Dataset excerpts
━━━━━━━━

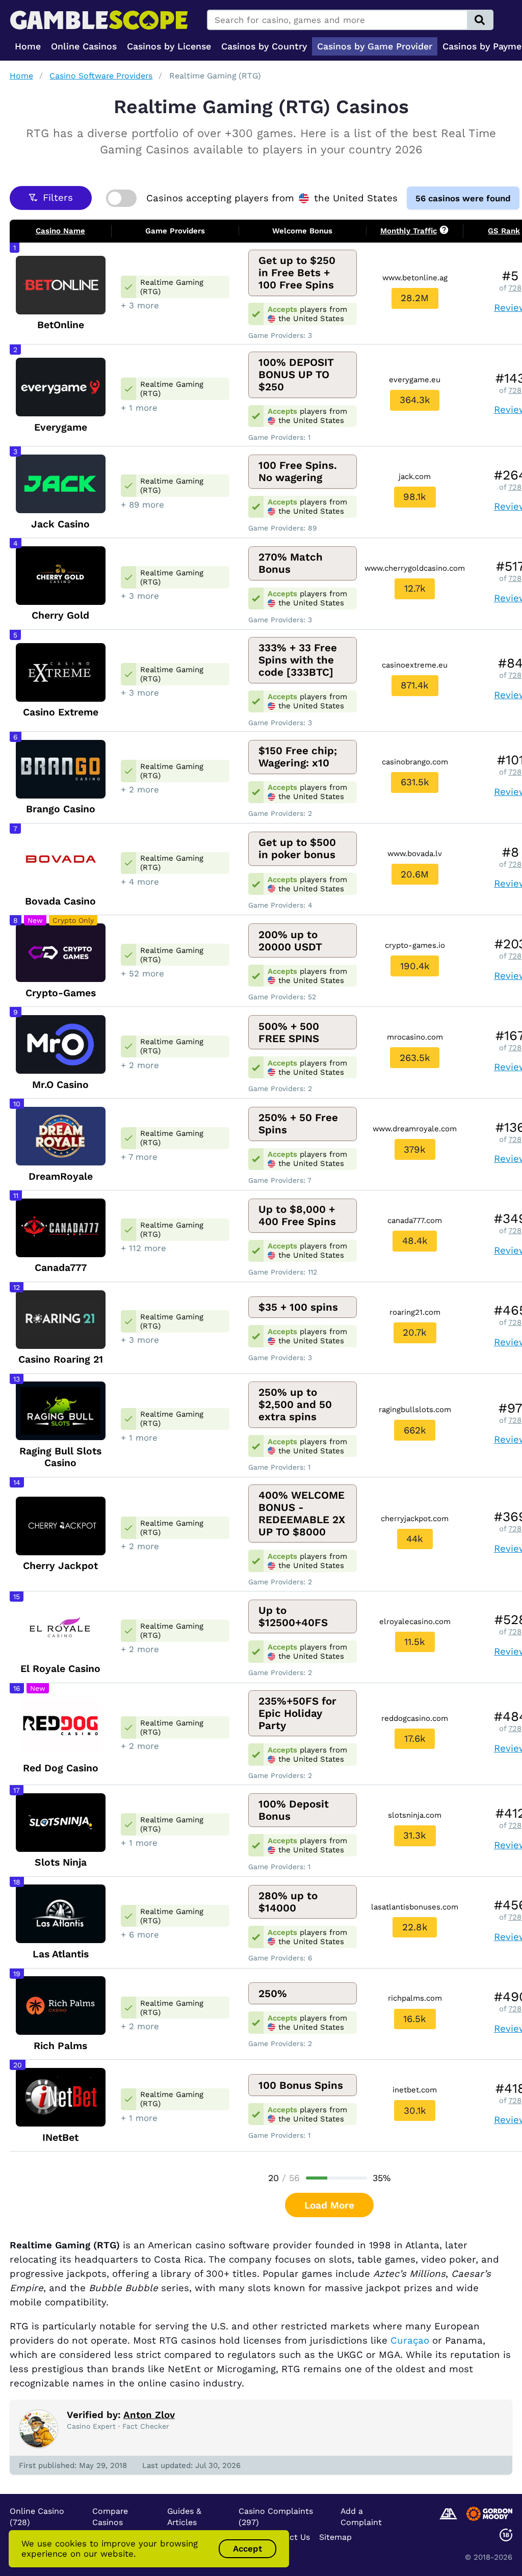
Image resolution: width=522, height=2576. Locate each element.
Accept (247, 2548)
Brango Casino (60, 809)
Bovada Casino (60, 901)
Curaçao (409, 2340)
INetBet (60, 2137)
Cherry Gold (60, 615)
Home (21, 76)
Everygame (60, 427)
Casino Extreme (60, 712)
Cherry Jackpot (60, 1566)
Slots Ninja (61, 1862)
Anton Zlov (149, 2415)
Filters (58, 197)
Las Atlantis (61, 1954)
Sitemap (335, 2537)
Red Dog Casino (60, 1768)
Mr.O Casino (60, 1085)
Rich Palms (60, 2046)
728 (514, 288)
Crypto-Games (60, 993)
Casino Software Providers (100, 76)
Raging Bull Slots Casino (60, 1457)
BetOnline (60, 325)
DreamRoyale (61, 1176)
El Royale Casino (60, 1669)
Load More (329, 2205)
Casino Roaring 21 (60, 1359)
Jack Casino (60, 524)
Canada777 (61, 1267)
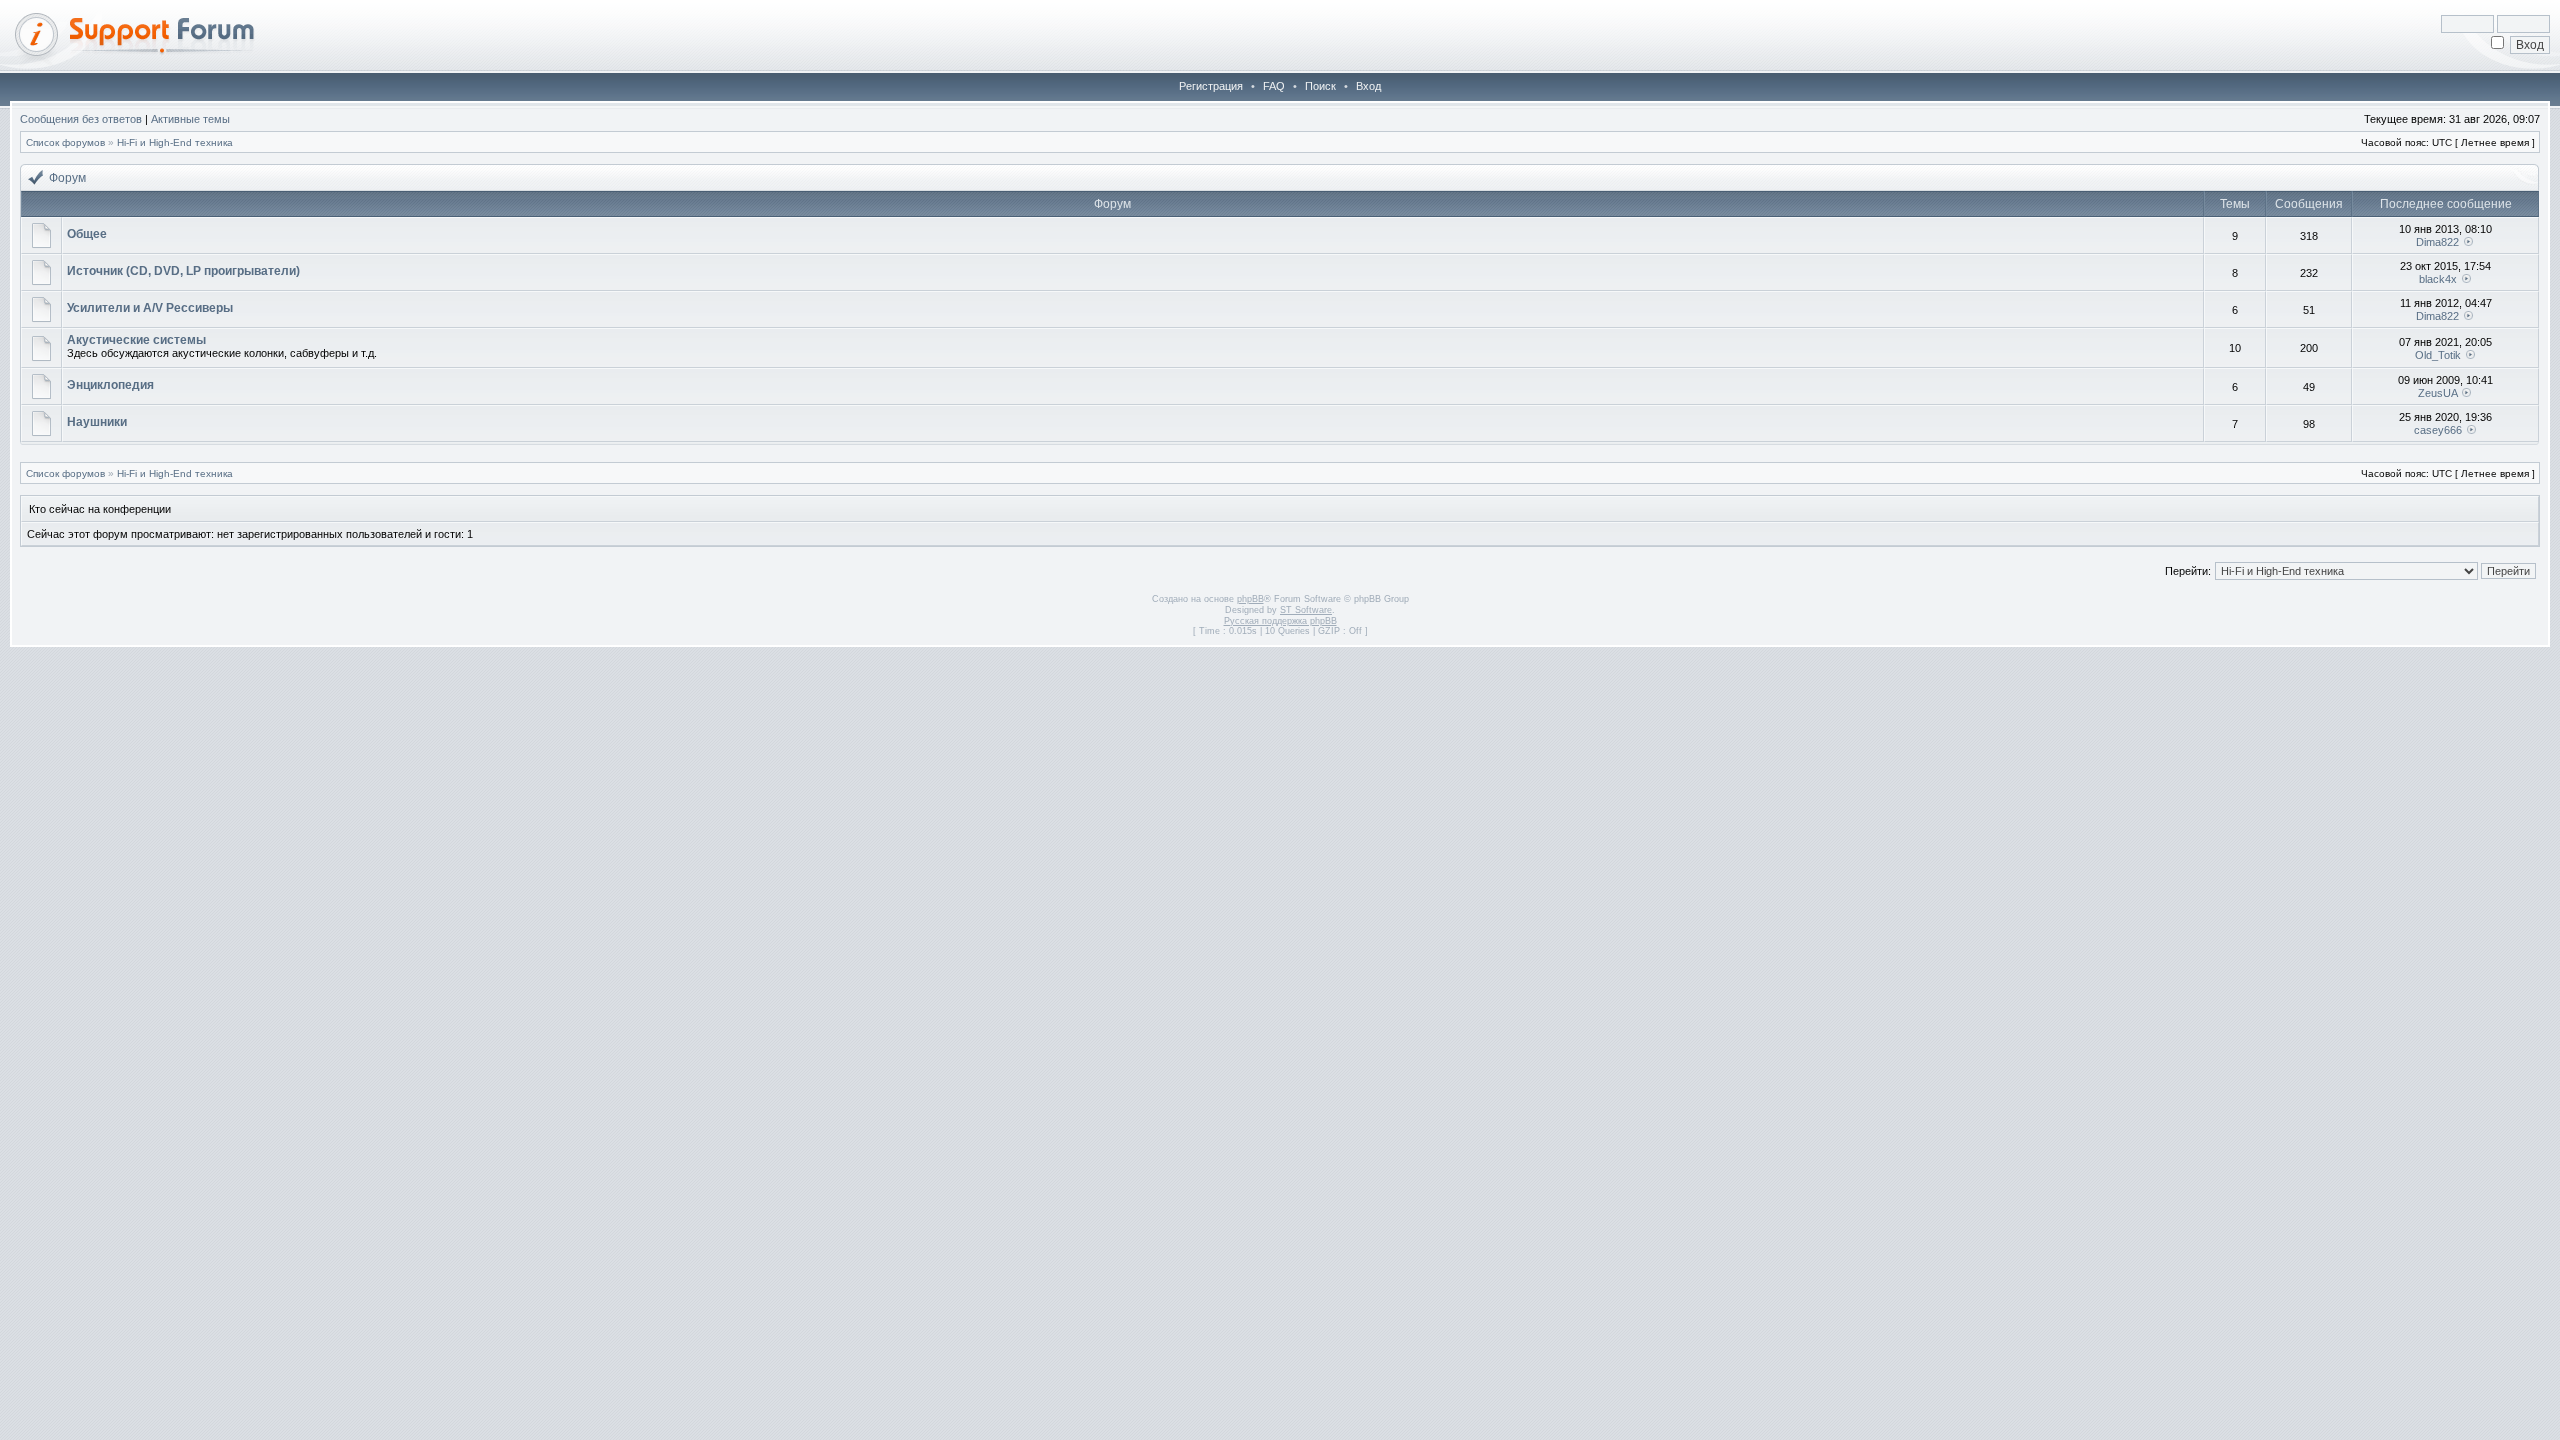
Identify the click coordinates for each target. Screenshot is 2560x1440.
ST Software (1306, 610)
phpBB (1250, 599)
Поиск (1320, 86)
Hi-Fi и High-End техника (175, 142)
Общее (87, 234)
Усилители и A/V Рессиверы (150, 308)
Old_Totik (2438, 355)
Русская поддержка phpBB (1280, 621)
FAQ (1274, 86)
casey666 (2438, 430)
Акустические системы (136, 340)
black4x (2438, 279)
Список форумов (65, 142)
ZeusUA (2437, 393)
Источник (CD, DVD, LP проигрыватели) (183, 271)
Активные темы (190, 119)
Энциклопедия (110, 385)
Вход (1368, 86)
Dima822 (2437, 242)
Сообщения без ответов (81, 119)
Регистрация (1211, 86)
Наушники (97, 422)
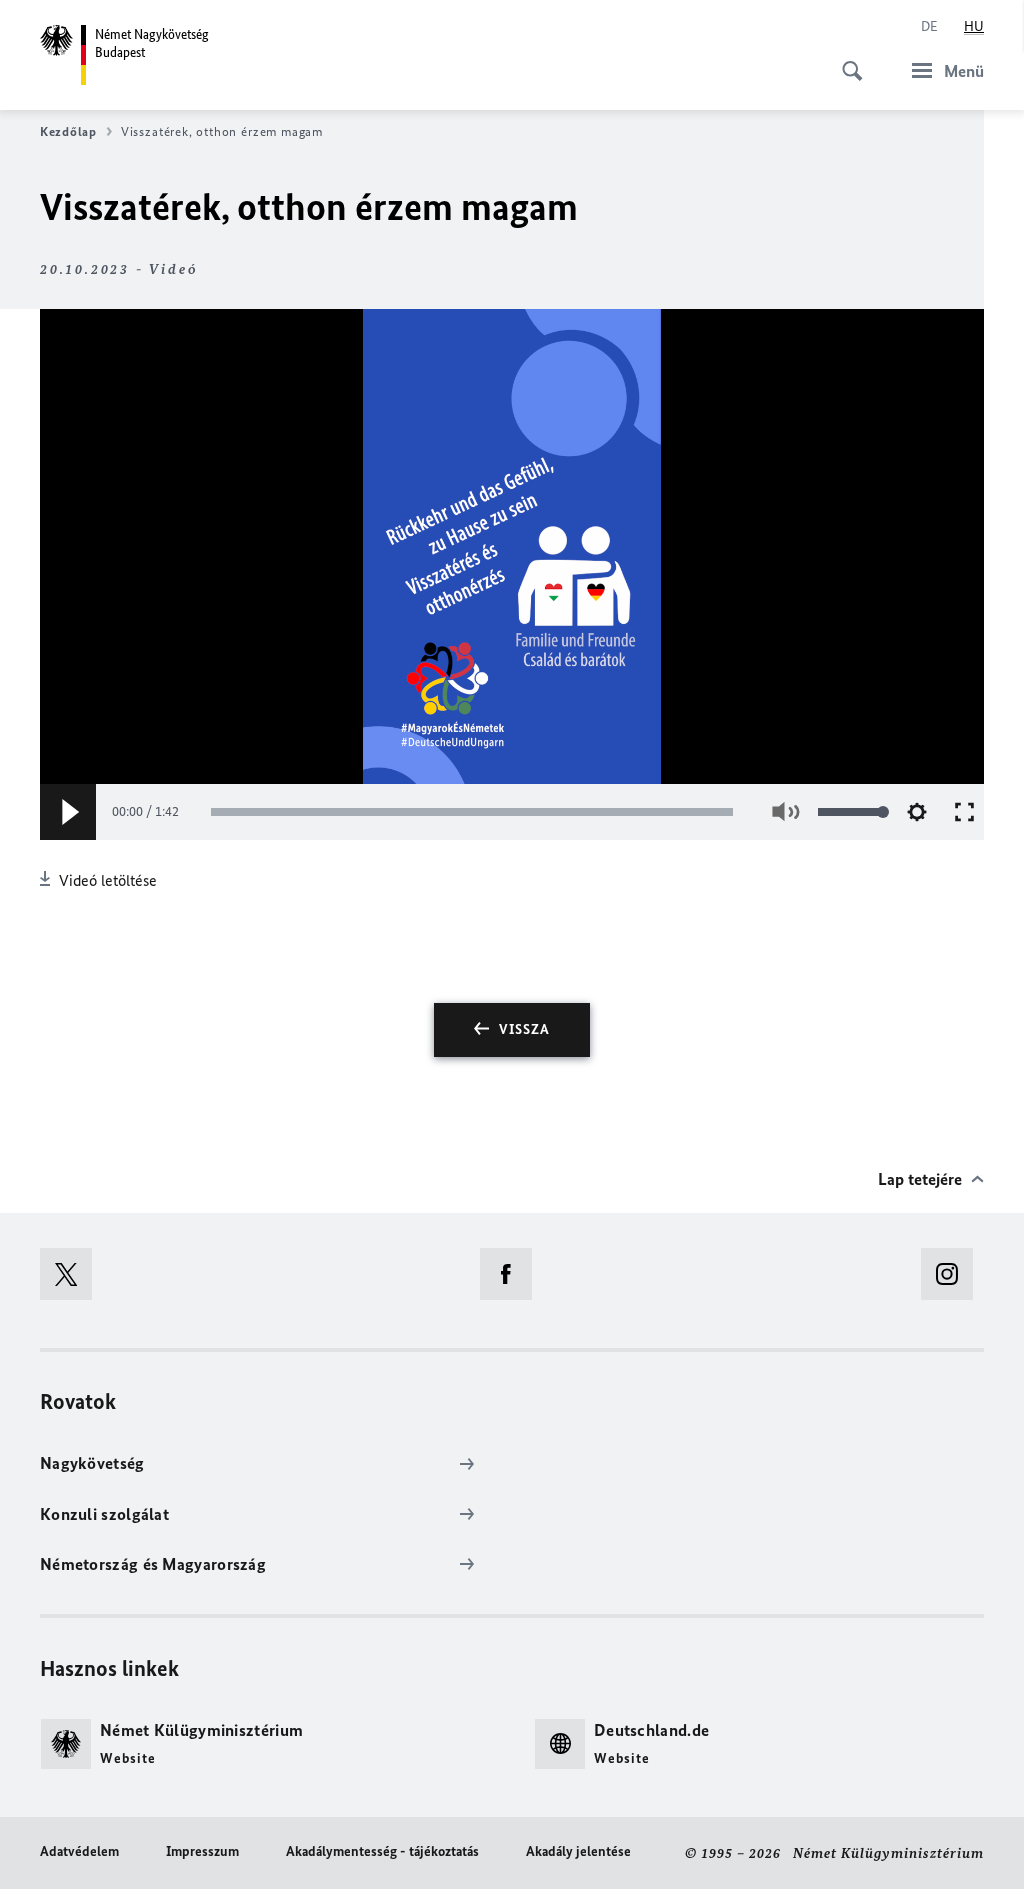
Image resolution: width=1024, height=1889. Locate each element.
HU (974, 26)
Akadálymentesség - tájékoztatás (382, 1851)
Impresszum (202, 1851)
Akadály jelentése (578, 1851)
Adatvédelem (79, 1851)
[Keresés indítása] (846, 60)
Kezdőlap (68, 131)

━━━━━━━━

Reproduce every entry exactly; images stay out.

Image resolution: width=522, height=2576. Locate each element.
Accept (247, 2548)
Brango Casino (60, 809)
Bovada Casino (60, 901)
Curaçao (409, 2340)
INetBet (60, 2137)
Cherry Gold (60, 615)
Home (21, 76)
Everygame (60, 427)
Casino Extreme (60, 712)
Cherry Jackpot (60, 1566)
Slots Ninja (61, 1862)
Anton Zlov (149, 2415)
Filters (58, 197)
Las Atlantis (61, 1954)
Sitemap (335, 2537)
Red Dog Casino (60, 1768)
Mr.O Casino (60, 1085)
Rich Palms (60, 2046)
728 (514, 288)
Crypto-Games (60, 993)
Casino Software Providers (100, 76)
Raging Bull Slots Casino (60, 1457)
BetOnline (60, 325)
DreamRoyale (61, 1176)
El Royale Casino (60, 1669)
Load More (329, 2205)
Casino Roaring 21 (60, 1359)
Jack Casino (60, 524)
Canada777 (61, 1267)
Identify the click coordinates for each target. Screenshot is 2560x1440.
ST Software (1306, 610)
phpBB (1250, 599)
Поиск (1320, 86)
Hi-Fi и High-End техника (175, 142)
Общее (87, 234)
Усилители и A/V Рессиверы (150, 308)
Old_Totik (2438, 355)
Русская поддержка phpBB (1280, 621)
FAQ (1274, 86)
casey666 (2438, 430)
Акустические системы (136, 340)
black4x (2438, 279)
Список форумов (65, 142)
ZeusUA (2437, 393)
Источник (CD, DVD, LP проигрыватели) (183, 271)
Активные темы (190, 119)
Энциклопедия (110, 385)
Вход (1368, 86)
Dima822 (2437, 242)
Сообщения без ответов (81, 119)
Регистрация (1211, 86)
Наушники (97, 422)
Image resolution: width=1024, height=1889. Locate each element.
HU (974, 26)
Akadálymentesség - tájékoztatás (382, 1851)
Impresszum (202, 1851)
Akadály jelentése (578, 1851)
Adatvédelem (79, 1851)
[Keresés indítása] (846, 60)
Kezdőlap (68, 131)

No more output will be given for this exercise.